Ainsi, toute personne suspecte peut du jour au lendemain se retrouver enfermer dans une cellule crasseuse de 48 à 96h avec pour seule distraction quelques mauvais sandwichs et des WC à l’hygiène douteuses.

Et n’attendez pas la moindre indemnisation si au final il s’avère que l’on a rien à vous reprocher.

Cependant, là n’est pas le plus grave. Le souci est que toute personne gardée à vue doit remettre aux forces de l’ordre ses lacets, ceinture, voire soutien-gorges pour les femmes, afin d’éviter les risques de pendaison.

Vous imaginez les conditions d’une audition avec une personne qui doit trainer les pieds pour ne pas chuter et tenir son pantalon pour ne pas le perdre …

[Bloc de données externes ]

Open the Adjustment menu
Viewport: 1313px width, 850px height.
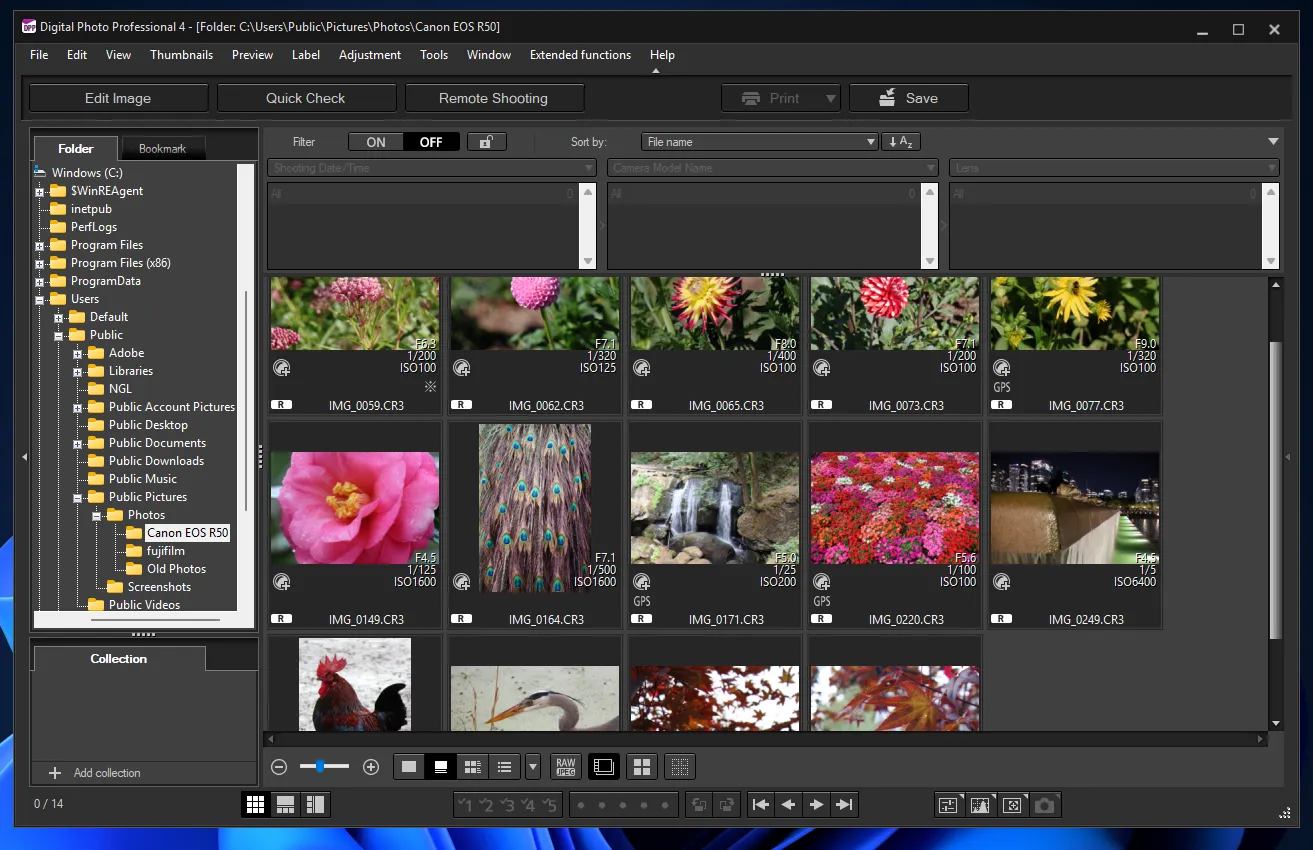pos(370,55)
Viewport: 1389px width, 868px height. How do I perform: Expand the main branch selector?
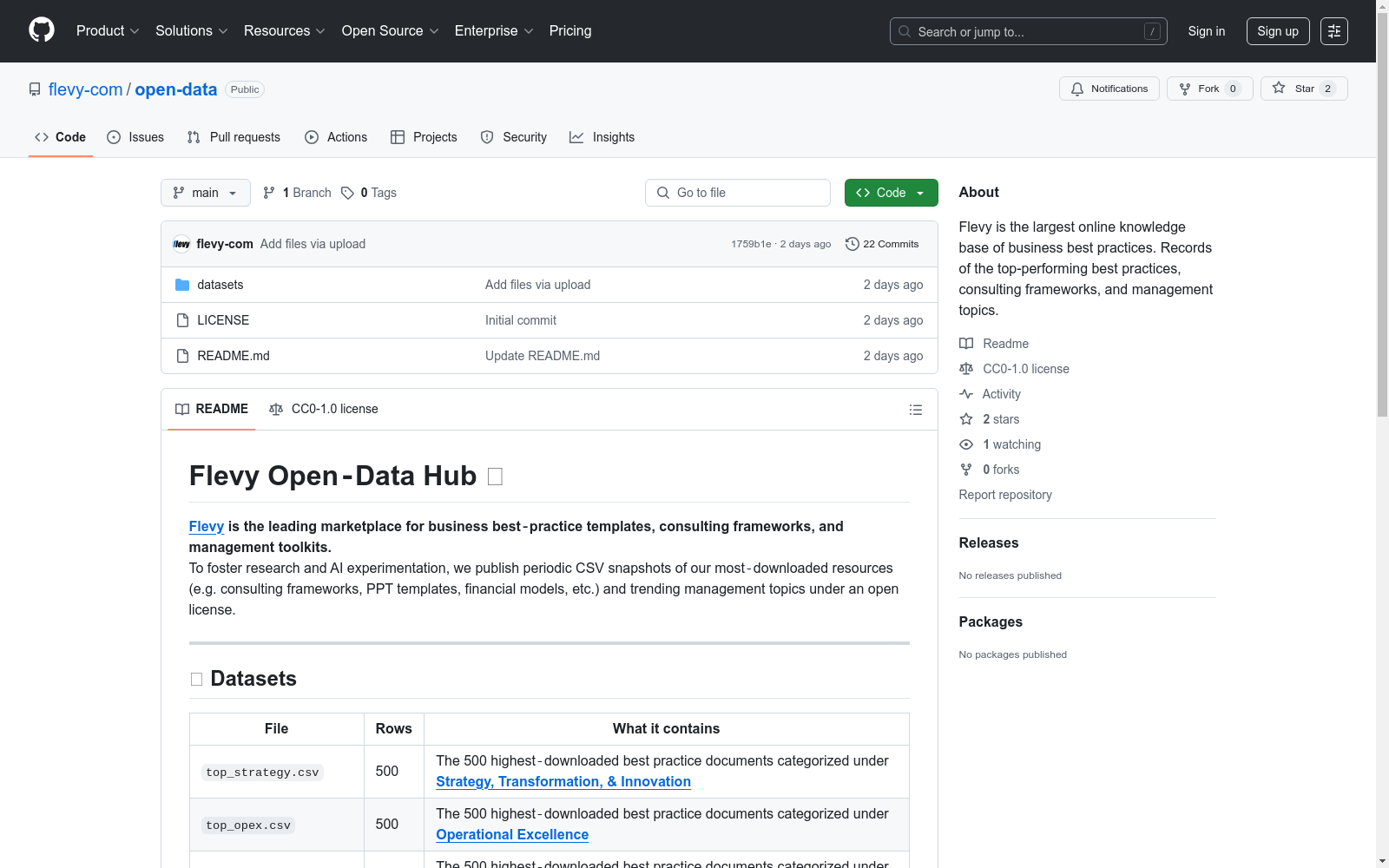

Surtout, les forces de l’ordre ont la fâcheuse habitude d’abuser de la fouille à corps.

Mme WEIBEL : c’est quoi exactement la « fouille à corps » ?

Me BUFFLER : la fouille à corps, pudiquement appelée « fouille de sécurité », consiste à palper le gardé à vue afin de s’assurer qu’il ne porte pas sur lui des objets présentant un danger pour lui ou pour les tiers. Surtout cette fouille va jusqu’à vérifier que rien n’est caché dans l’anus et/ou le vagin de la personne gardée à vue.

Selon une circulaire de N. SARKOZY de 2003 cette fouille à corps doit être strictement limitée aux cas où la personne gardée à vue est suspectée de dissimuler des objets dangereux pour elle-même ou les tiers (tel que lame de rasoirs). En aucun cas elle ne doit être systématique.

Problème : quand on sait qu’une telle fouille a été pratiquée sur un journaliste qui était simplement poursuivi pour diffamation ou sur une avocate qui était suspectée d’une violation du secret de l’instruction, on prend conscience du fossé qui existe entre ce qui est et ce qui devrait être.

De telles pratiques doivent impérativement cesser, et rapidement. Elles sont clairement attentatoires à la dignité des personnes gardées à vue et totalement contraires aux exigences de nécessité et de proportionnalité.

Mme WEIBEL : merci Me BUFFLER et à la semaine prochaine pour un nouvel éclairage sur l’actualité juridique.